───── AVAILABLE RECORDS
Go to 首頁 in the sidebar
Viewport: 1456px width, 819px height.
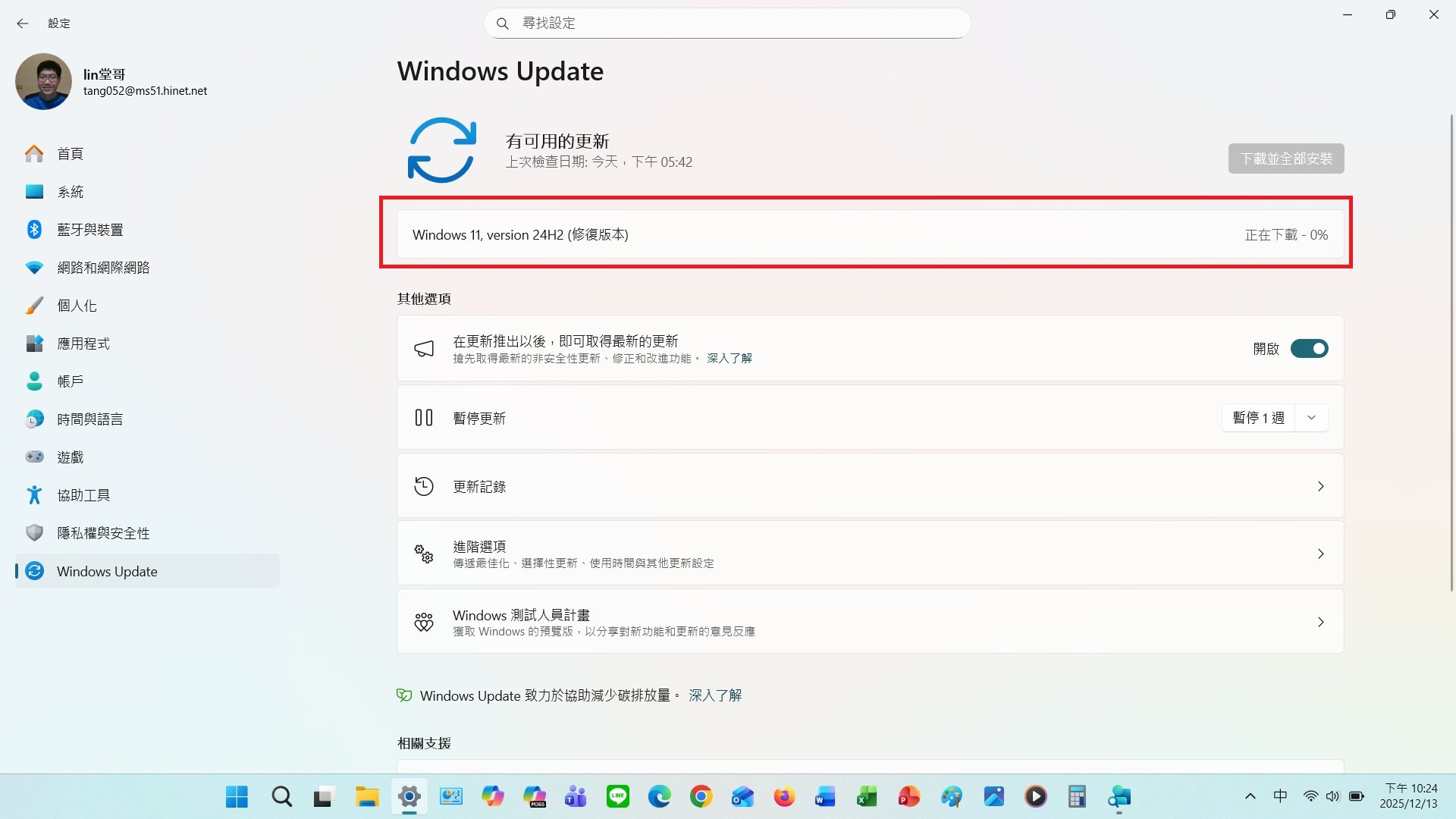pyautogui.click(x=70, y=153)
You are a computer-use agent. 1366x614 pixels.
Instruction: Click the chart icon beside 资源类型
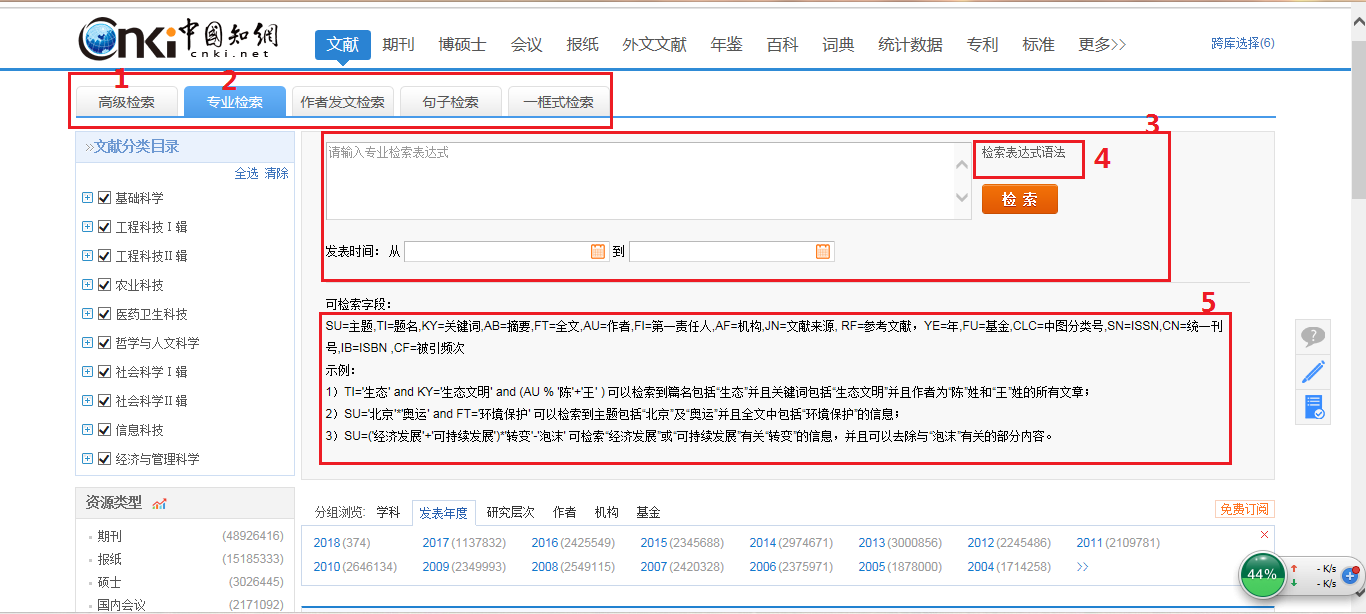159,503
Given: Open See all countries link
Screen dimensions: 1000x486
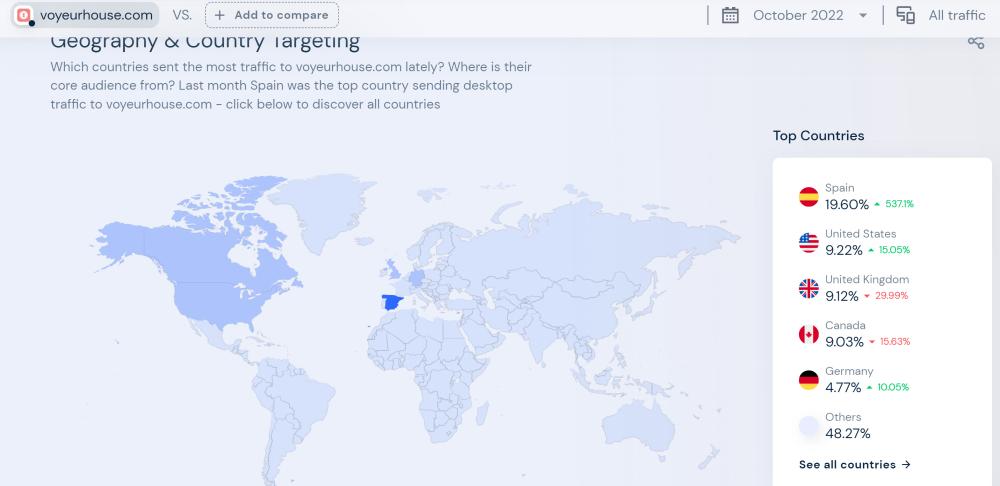Looking at the screenshot, I should point(855,464).
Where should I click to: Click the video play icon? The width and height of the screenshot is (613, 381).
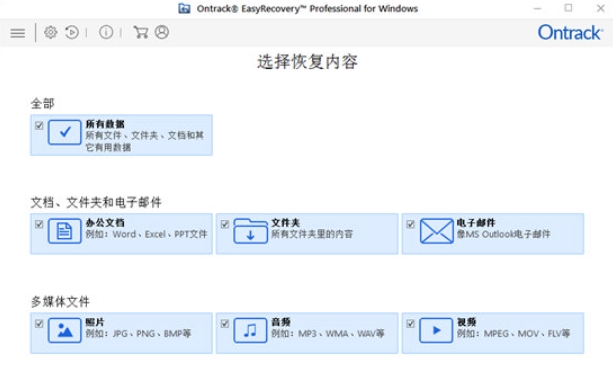point(436,330)
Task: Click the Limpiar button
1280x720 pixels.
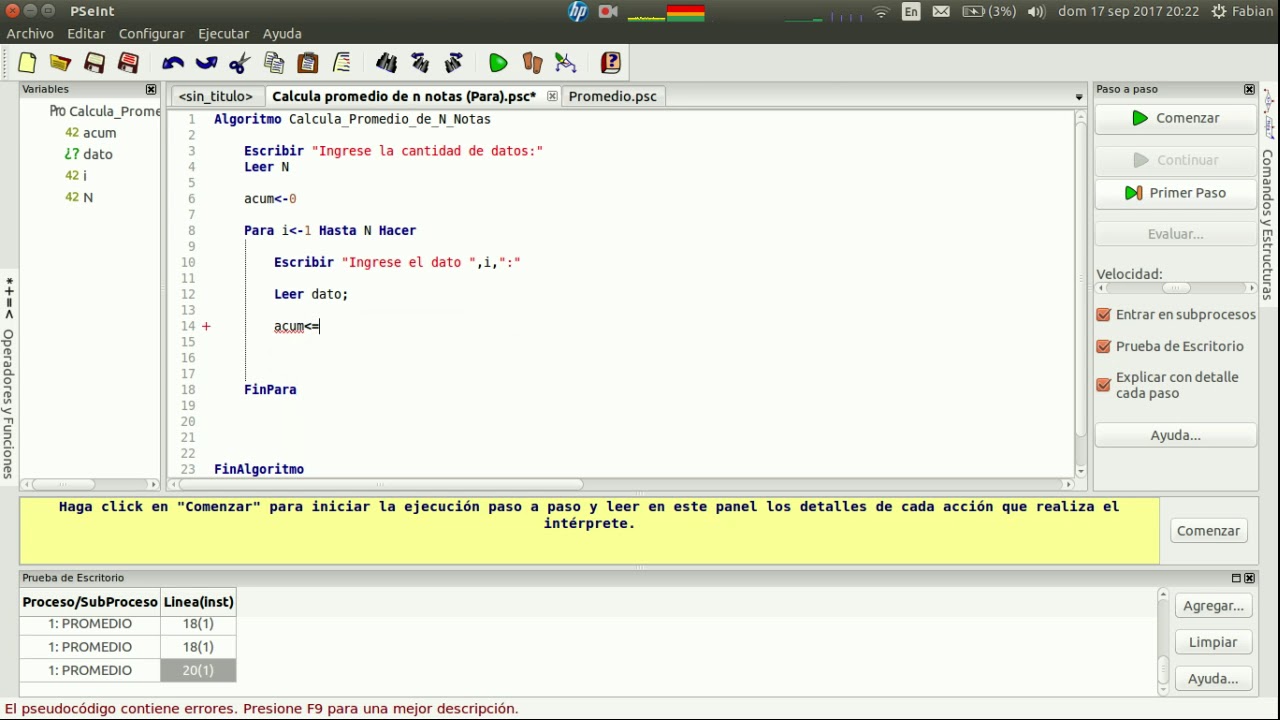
──────────
> **OBJECTIVE**:
Reproduce all of the material above line for line, leaving out the pictures.

> **RESULT FOR THIS TASK**:
Go to 首頁 in the sidebar
Viewport: 1456px width, 819px height.
pyautogui.click(x=70, y=153)
You are a computer-use agent. 1366x614 pixels.
Instruction: Click the chart icon beside 资源类型
159,503
Given: Open See all countries link
Screen dimensions: 1000x486
Looking at the screenshot, I should point(855,464).
Where should I click to: Click the video play icon? The width and height of the screenshot is (613, 381).
point(436,330)
Task: Click the Limpiar button
1280x720 pixels.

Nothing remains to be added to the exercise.